*** SELECTED TEXT Section Begins ***

… It would be vastly better if there was no shutdown and no default and House Republicans stopped trying to enact an agenda that lost at the polls by threatening the country. But American politics is what it is right now, and given its sorry condition, a shutdown might be the best of very bad options. …EzraKlein/WaPo
Because a shutdown will screw the economy. No one outside of the House wants a delay in the ACA, and neither the Senate nor the White House will let that get through. Obamacare begins on Tuesday.
So a shutdown begins Tuesday. That’s bad. And it costs big time, so it’s hardly a cure for spending. A shutdown is no picnic: but a default would be way, way worse.
A shutdown, after all, is just bad for the economy. A default is catastrophic for it. You’d have to be insanely reckless to permit the federal government to default on its debts. And Boehner believes that House Republicans are insanely reckless and that President Obama isn’t.
But that strategy failed. Boehner’s members refused to wait for the debt ceiling. They want their showdown now. And that’s all for the better. ...EzraKlein/WaPo
Wall Street, says Klein, along with a lot of confident voters, are assuming the shutdown won’t really happen. If it does, and it probably will at this point, the pressure will be on House Republicans. What they’ve been treating like their gang’s territory may turn out to have a machine gun in every window aiming at them.
There is something pathetic — and dangerous — about the dedication of the tea party faction to this effort. They still see themselves as patriots in 18th century costumes having willed away any memory of their insalubrious beginnings as a political force.
As aboriginals, not yet calling themselves a tea party, they were respected rebels against corporate/government hegemony. But that lasted only months. By the late autumn of their first appearance, corporations were providing them campaign buses and conference money, and the corporate media were stuck to them like barnacles on fish.

*** SELECTED TEXT Section Ends ***
*** MATERIAL SUPPLIED Section Begins ***

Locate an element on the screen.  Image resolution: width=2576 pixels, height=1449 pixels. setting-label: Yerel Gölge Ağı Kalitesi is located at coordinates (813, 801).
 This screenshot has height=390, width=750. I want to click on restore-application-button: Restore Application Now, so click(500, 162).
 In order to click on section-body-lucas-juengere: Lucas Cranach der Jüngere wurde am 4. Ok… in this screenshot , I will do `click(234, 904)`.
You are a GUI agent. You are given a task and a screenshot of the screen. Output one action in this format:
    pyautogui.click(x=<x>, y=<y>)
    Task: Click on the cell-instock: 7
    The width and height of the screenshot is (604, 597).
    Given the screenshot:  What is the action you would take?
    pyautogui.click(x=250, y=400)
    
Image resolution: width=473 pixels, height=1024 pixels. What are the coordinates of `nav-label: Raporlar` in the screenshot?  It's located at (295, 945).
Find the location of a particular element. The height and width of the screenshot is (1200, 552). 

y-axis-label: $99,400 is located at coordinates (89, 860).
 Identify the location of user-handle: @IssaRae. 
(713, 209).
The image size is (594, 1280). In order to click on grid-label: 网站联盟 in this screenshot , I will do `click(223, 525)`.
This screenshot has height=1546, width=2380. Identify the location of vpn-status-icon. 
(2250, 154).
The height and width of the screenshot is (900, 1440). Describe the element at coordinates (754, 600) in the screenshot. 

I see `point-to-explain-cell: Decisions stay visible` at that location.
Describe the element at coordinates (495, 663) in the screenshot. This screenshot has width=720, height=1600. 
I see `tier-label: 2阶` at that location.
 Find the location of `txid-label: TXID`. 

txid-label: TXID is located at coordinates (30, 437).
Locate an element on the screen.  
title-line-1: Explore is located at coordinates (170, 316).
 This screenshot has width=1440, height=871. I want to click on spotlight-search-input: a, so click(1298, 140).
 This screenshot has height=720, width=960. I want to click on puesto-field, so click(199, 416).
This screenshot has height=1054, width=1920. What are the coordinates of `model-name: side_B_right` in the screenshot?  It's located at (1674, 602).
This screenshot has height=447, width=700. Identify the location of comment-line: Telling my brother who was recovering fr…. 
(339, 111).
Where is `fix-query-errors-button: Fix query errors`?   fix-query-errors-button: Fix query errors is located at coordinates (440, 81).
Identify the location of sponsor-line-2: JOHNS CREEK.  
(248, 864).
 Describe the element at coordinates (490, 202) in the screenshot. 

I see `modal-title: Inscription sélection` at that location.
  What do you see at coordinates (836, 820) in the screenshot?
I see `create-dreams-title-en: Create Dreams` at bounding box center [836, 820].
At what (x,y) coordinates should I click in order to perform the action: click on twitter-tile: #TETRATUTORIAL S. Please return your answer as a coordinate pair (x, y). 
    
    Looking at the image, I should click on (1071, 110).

*** MATERIAL SUPPLIED Section Ends ***

Please answer these questions from the shutdown text above:
(a) On what day does Obamacare begin?
(b) What does Boehner believe about House Republicans and about President Obama?
(c) By the late autumn of their first appearance, what were corporations providing the tea party?

(a) Tuesday.
(b) He believes House Republicans are insanely reckless and President Obama isn't.
(c) Campaign buses and conference money.